VIGILANTE FORCE

REVIEWED - OUTLAW: Though provocative, Outlaw ultimately sensationalises the violence it appears to condemn, writes Michael …

REVIEWED - OUTLAW:Though provocative, Outlaw ultimately sensationalises the violence it appears to condemn, writes Michael Dwyer

AS Paul Anka croons the anodyne Puppy Love on the soundtrack, Outlaw opens on a deceptively idyllic sequence of a young middle-class couple on their wedding day in London. There is the briefest suspicion that writer-director Nick Love has gone all soft and gooey after his abrasive, darkhumoured dramas, The Football Factory, dealing with soccer hooligans, and The Business, set among British criminals on the Costa del Sol in the 1980s.

Stopping his car at a junction, the groom, Gene Dekker (Danny Dyer), gets into and a verbal altercation with the occupants of another car. The confrontation turns physical and he is brutally beaten. It's about five minutes into the movie and we know that we are, after all, in familiar Nick Love territory for another exploration of masculinity, crime and violence.

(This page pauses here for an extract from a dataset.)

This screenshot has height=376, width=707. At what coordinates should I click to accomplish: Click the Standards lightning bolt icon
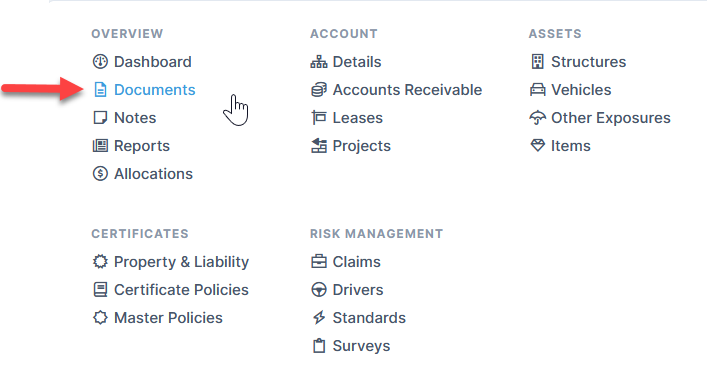point(319,318)
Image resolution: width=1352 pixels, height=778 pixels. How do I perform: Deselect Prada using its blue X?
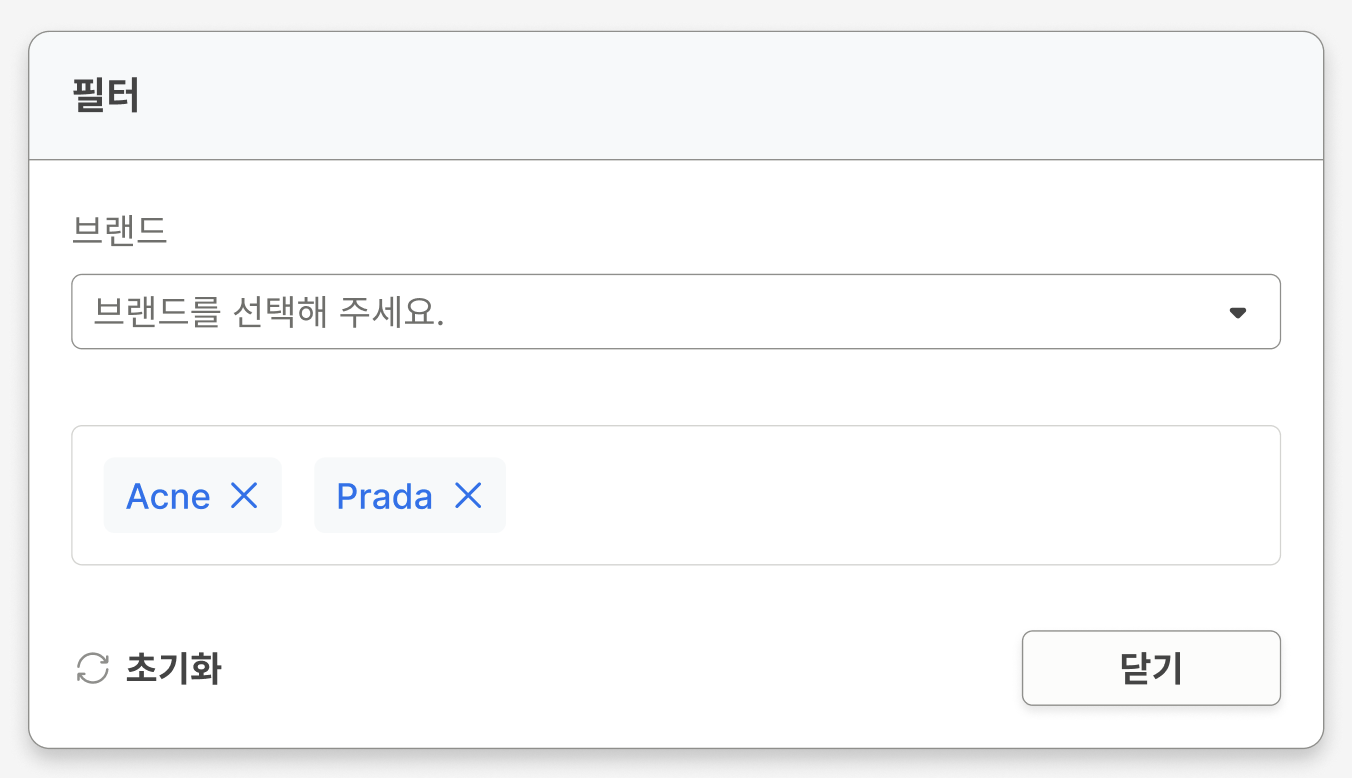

Along with Dekker, the protagonists include a paratrooper (Sean Bean) alienated and unhinged on returning from service in Iraq; a disillusioned former detective (Bob Hoskins) who observes that the drug dealers have "the police in their pockets"; a barrister (Lennie James) threatened by lackeys of the criminal kingpin he is prosecuting; a gay Cambridge student (Rupert Friend) who has been attacked by yobs; and a creepy, CCTV-obsessed security guard (Sean Harris).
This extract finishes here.